Of the records that follow, copy only the lines from the line containing "You are a GUI" to the line containing "Task: Set font size to 大", both included, exactly as written.

[RECORDS FOR PROCESSING]

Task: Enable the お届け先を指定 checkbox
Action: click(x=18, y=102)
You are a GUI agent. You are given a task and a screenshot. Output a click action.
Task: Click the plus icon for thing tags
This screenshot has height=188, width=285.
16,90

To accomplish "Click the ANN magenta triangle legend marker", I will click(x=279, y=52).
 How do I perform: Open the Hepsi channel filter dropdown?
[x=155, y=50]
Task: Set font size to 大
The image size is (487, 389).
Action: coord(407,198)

[/RECORDS FOR PROCESSING]
[RECORDS FOR PROCESSING]

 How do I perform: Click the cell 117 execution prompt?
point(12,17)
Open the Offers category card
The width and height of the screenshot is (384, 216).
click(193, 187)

[/RECORDS FOR PROCESSING]

**WRITTEN SOLUTION**
You are a GUI agent. You are given a task and a screenshot. Output a click action.
Task: Click the plus icon for thing tags
This screenshot has height=188, width=285.
16,90

To accomplish "Click the ANN magenta triangle legend marker", I will click(x=279, y=52).
 How do I perform: Open the Hepsi channel filter dropdown?
[x=155, y=50]
Task: Set font size to 大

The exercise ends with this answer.